The decision also carries geopolitical undertones. UAE officials have recently expressed frustration with what they described as insufficient regional support during security tensions linked to Iran. Presidential diplomatic adviser Anwar Gargash said the response from regional partners had been weaker than expected.

“The GCC countries supported each other logistically, but politically and militarily, I think their position has been the weakest historically,” Gargash said at the Gulf Influencers Forum.

The announcement has also been interpreted internationally as aligning with longstanding US criticism of coordinated production limits. US President Donald Trump has repeatedly accused Opec of inflating oil prices and linked security commitments in the Gulf to expectations of lower energy costs.

Despite leaving the organisation, the UAE stressed that it would continue cooperating with producers and consumers to support balanced markets and introduce additional supply gradually in line with demand conditions rather than pursuing abrupt production increases.

Even so, analysts say the departure marks a structural turning point. Removing a technologically advanced, low-cost producer with large spare capacity reduces the alliance’s ability to calibrate supply responses during shocks and raises questions about how effectively remaining members can manage market stability over time.

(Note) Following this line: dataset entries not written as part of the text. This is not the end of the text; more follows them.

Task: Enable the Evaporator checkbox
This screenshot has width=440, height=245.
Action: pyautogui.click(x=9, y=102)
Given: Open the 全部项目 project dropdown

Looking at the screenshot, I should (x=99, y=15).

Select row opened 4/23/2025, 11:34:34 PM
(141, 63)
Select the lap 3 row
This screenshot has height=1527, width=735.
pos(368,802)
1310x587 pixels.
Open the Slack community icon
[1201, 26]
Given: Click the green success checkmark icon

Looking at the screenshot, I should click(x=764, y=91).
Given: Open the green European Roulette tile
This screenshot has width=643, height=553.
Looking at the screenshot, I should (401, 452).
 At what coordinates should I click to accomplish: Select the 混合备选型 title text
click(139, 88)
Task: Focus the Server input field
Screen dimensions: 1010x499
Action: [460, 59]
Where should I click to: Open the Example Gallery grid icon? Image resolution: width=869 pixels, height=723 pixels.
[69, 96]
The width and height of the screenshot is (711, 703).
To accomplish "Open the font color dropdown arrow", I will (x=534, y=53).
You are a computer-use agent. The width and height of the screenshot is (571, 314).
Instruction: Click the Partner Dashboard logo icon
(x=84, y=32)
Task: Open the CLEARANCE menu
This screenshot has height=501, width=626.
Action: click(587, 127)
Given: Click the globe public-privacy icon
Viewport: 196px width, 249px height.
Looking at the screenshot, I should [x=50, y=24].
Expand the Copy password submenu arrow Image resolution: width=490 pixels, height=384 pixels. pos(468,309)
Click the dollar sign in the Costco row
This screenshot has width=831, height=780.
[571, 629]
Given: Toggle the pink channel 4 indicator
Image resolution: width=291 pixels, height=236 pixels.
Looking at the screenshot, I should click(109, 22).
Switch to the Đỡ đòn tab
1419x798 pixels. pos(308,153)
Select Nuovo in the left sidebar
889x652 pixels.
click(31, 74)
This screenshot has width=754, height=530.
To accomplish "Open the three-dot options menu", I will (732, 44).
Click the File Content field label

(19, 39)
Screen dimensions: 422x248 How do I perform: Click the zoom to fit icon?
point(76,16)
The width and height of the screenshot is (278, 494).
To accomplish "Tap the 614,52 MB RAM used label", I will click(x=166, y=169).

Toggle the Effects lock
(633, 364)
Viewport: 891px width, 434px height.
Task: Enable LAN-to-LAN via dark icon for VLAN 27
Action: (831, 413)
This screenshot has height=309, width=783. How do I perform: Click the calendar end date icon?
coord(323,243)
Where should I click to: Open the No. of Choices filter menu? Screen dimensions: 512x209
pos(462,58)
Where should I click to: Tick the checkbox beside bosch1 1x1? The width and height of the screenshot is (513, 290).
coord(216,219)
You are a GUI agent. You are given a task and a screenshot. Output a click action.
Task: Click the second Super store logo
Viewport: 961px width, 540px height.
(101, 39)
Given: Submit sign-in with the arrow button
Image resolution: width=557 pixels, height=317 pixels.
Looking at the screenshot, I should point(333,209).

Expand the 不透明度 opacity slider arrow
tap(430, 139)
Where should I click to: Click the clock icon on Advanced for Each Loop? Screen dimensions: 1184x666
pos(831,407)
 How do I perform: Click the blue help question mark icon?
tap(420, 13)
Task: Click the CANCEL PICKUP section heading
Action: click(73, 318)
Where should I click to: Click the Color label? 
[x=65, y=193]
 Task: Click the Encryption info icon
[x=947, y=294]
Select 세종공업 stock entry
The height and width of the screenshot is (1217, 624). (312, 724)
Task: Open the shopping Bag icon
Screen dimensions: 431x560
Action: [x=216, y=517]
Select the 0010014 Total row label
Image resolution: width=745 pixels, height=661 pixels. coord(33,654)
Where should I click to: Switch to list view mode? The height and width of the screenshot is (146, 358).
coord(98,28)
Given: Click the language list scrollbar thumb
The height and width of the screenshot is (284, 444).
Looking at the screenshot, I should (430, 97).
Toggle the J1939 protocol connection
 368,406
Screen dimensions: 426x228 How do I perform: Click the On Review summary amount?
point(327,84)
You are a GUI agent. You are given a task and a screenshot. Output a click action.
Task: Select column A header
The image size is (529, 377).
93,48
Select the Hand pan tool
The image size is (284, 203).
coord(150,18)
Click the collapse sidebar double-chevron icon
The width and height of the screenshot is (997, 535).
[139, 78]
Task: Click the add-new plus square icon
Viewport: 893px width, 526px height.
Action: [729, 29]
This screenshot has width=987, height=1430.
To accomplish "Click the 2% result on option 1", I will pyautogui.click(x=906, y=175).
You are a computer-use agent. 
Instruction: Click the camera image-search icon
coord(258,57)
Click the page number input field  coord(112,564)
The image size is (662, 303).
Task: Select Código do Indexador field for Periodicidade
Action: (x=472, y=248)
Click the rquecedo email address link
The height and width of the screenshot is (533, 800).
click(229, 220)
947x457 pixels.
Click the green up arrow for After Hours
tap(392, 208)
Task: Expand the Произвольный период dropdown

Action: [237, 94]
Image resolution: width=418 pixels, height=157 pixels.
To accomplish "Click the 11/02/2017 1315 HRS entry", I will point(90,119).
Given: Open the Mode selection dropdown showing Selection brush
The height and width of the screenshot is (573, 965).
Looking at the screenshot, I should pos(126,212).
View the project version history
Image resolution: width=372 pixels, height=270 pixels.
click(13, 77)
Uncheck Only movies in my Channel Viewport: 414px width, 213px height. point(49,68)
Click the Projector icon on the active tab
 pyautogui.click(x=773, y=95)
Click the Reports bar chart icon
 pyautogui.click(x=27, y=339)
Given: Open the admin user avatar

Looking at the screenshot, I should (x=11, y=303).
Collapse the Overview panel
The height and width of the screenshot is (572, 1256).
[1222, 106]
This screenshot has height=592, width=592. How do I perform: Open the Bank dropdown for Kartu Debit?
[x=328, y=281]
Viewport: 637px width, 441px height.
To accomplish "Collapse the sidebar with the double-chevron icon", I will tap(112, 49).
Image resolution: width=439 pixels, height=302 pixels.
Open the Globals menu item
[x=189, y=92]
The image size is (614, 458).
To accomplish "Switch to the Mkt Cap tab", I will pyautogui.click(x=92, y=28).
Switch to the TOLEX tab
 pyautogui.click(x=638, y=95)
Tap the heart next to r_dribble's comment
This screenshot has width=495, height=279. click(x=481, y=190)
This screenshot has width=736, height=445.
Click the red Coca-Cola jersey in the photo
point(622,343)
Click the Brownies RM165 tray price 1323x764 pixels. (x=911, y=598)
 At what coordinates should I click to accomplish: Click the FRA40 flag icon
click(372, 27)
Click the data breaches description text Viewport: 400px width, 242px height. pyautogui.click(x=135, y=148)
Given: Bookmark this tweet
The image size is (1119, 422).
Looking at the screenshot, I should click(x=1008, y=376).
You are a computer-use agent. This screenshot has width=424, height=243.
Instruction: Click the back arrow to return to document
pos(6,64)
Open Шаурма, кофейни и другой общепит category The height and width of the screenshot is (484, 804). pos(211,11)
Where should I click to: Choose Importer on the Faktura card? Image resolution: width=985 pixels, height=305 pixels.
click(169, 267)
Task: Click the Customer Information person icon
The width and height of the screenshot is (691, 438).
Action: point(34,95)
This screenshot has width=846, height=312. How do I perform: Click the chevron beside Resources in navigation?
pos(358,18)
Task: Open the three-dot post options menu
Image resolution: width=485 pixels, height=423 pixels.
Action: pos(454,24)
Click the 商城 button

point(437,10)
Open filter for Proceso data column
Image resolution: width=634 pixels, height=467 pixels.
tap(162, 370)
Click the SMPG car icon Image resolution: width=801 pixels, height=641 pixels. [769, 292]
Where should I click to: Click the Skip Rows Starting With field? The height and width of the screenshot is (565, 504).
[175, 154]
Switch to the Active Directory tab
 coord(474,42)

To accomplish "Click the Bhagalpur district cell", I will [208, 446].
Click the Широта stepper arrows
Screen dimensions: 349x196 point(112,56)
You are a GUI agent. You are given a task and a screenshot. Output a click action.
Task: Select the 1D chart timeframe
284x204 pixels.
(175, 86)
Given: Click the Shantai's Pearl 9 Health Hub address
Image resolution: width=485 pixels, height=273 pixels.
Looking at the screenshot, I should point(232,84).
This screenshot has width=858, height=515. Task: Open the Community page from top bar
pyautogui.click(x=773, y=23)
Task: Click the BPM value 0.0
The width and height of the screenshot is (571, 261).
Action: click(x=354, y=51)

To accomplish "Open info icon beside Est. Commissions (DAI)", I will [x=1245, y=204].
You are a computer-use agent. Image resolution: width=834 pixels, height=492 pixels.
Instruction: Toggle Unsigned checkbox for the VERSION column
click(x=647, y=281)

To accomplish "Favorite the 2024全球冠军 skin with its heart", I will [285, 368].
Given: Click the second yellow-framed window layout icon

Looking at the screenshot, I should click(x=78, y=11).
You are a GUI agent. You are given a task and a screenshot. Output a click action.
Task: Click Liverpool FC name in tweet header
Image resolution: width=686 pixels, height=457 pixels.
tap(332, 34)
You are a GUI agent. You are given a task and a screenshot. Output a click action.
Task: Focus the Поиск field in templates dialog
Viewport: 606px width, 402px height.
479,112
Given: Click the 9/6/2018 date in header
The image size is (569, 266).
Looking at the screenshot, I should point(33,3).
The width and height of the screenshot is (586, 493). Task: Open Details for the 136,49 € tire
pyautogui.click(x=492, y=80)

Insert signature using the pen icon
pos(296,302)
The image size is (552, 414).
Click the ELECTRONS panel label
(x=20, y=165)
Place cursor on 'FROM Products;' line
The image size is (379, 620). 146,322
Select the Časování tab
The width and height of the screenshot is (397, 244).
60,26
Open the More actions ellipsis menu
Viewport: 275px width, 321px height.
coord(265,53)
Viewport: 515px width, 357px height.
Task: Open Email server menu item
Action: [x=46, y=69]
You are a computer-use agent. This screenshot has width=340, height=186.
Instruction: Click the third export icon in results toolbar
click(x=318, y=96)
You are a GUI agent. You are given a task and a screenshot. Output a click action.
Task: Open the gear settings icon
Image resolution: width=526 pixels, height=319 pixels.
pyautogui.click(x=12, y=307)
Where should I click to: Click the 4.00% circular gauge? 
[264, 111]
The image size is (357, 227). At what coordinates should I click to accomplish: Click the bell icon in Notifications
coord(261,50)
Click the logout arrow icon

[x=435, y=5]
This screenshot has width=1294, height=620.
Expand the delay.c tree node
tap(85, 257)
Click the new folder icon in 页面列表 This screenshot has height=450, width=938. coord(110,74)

For the GCC, the decision signals a new phase in regional energy diplomacy defined less by collective alignment and more by parallel national strategies. While economic and security cooperation between Abu Dhabi and Riyadh remains strong, oil policy coordination is likely to become more pragmatic and interest-driven.

Analysts say the UAE’s message is clear. “The second-largest Arab economy intends to remain cooperative, but no longer constrained — a shift that reflects both the scale of its upstream investments and its ambition to play a more independent role in shaping global energy supply in an increasingly uncertain market environment.”